Dataset items
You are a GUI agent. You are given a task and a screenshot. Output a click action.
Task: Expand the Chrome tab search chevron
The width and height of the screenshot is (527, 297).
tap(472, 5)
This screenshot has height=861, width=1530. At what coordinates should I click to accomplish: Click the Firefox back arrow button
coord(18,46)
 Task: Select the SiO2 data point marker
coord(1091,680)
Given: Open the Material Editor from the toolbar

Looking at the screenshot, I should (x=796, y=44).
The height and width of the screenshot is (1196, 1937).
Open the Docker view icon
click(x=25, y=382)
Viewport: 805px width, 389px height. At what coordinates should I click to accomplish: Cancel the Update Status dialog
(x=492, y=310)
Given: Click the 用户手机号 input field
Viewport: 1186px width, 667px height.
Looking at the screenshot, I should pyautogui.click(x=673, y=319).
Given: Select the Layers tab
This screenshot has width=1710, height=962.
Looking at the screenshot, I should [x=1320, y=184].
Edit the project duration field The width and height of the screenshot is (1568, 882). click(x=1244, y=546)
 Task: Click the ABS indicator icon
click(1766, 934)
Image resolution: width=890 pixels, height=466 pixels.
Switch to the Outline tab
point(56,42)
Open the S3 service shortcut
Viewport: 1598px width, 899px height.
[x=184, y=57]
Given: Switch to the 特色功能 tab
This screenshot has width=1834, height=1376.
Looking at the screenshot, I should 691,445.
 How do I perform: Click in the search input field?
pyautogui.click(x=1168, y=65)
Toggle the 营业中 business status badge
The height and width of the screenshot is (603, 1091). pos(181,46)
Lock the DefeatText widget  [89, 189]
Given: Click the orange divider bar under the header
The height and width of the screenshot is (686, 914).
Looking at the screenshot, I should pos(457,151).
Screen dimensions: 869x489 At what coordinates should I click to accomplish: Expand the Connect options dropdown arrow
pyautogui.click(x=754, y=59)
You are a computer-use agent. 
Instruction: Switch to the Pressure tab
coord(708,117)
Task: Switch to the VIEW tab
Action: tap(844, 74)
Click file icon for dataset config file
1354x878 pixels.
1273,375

**EXERCISE**
For this exercise, please output exactly the lines above starting at the line with "Lock the DefeatText" and ending at the line with "You are a computer-use agent.", ends included.

**SOLVED PROBLEM**
Lock the DefeatText widget  [89, 189]
Given: Click the orange divider bar under the header
The height and width of the screenshot is (686, 914).
Looking at the screenshot, I should pos(457,151).
Screen dimensions: 869x489 At what coordinates should I click to accomplish: Expand the Connect options dropdown arrow
pyautogui.click(x=754, y=59)
You are a computer-use agent. 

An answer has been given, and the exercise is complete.